[Activity]:
What is needed is an exact transcription of the line containing "Instruction: Click the (@jonjg) handle text" and every line after it through the end of the entries below, with no pictures.

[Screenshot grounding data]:
● ● ● ● ● ● ●

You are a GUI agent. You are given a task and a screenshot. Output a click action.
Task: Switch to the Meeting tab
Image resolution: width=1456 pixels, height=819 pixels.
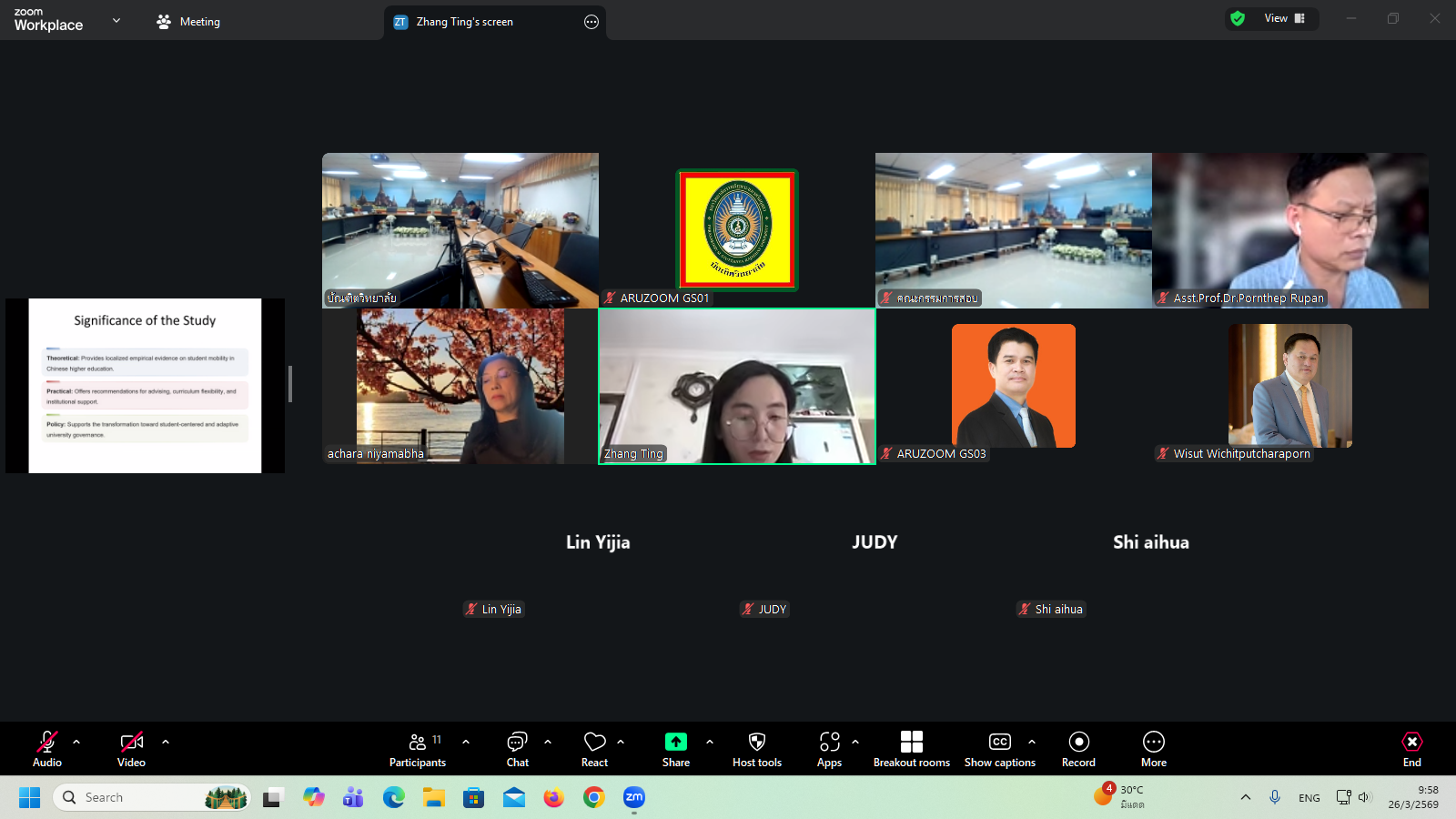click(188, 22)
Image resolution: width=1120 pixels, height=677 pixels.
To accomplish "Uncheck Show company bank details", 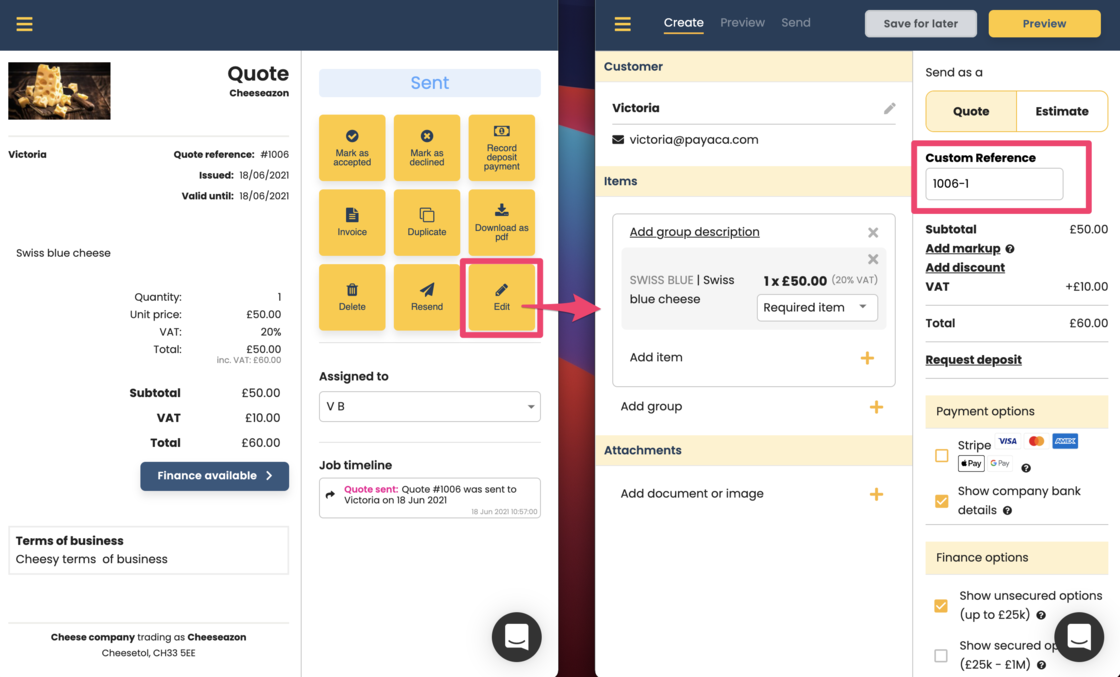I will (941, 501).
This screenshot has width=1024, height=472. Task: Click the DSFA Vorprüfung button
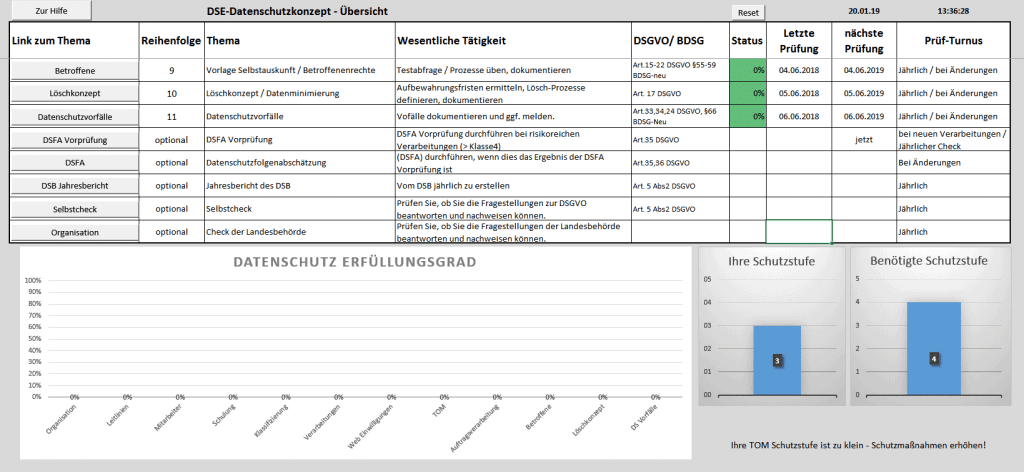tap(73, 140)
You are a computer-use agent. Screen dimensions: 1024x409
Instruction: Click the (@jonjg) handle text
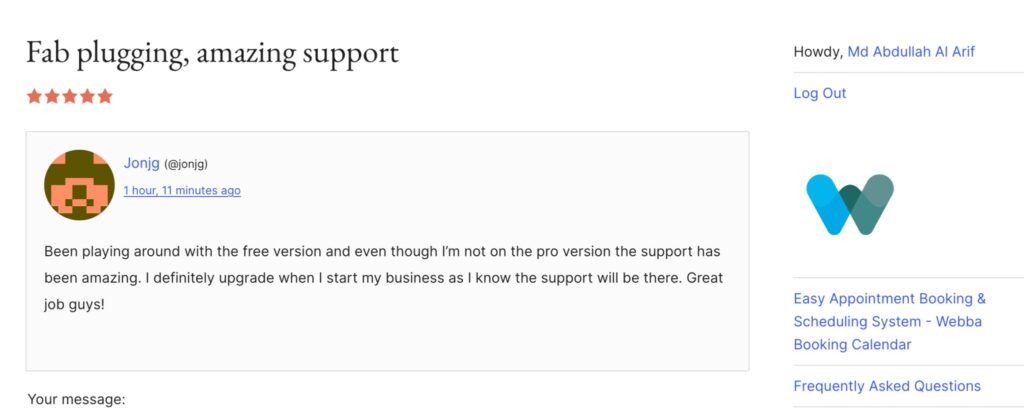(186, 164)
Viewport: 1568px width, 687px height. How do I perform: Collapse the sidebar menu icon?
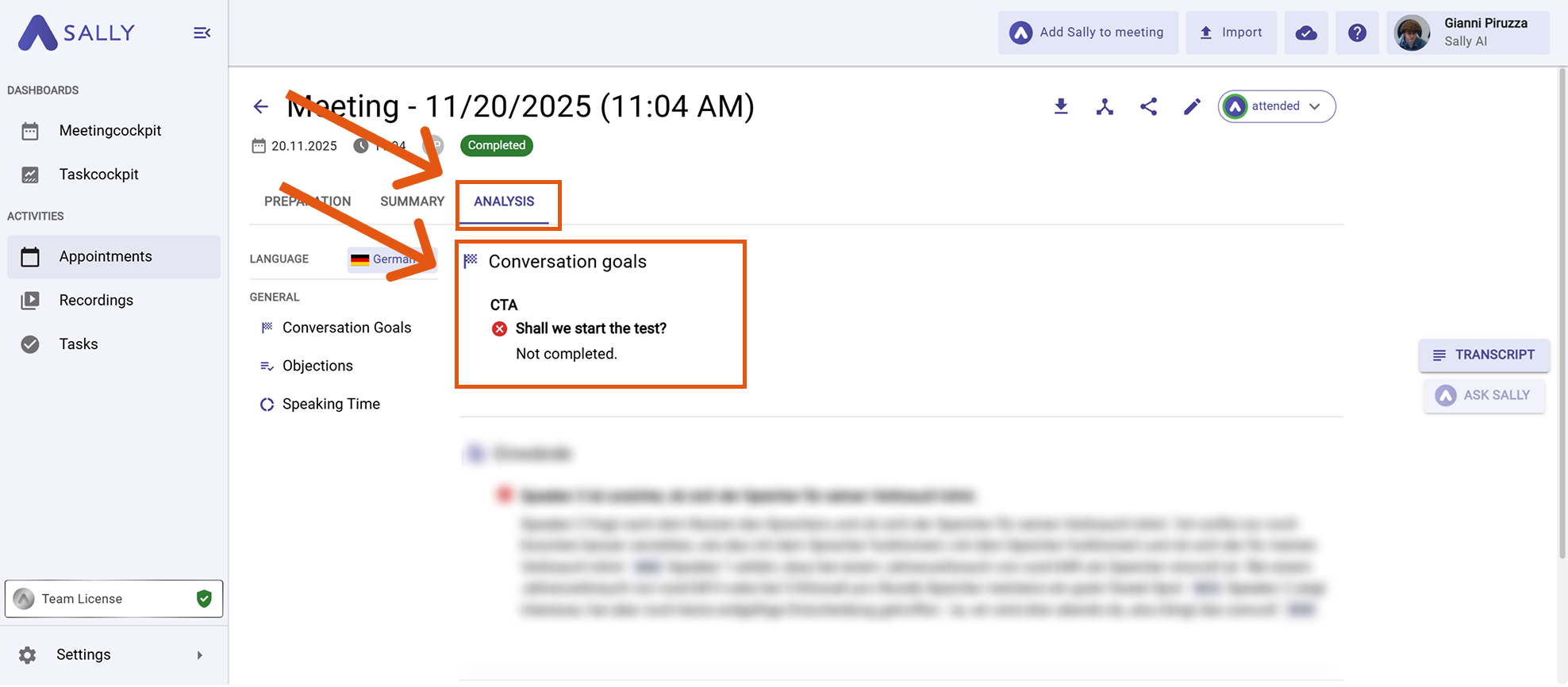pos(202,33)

● ● ● ● ● ● ●

[Solution for this exercise]:
Instruction: Click the (@jonjg) handle text
(186, 164)
Viewport: 1568px width, 687px height. How do I perform: Collapse the sidebar menu icon?
pos(202,33)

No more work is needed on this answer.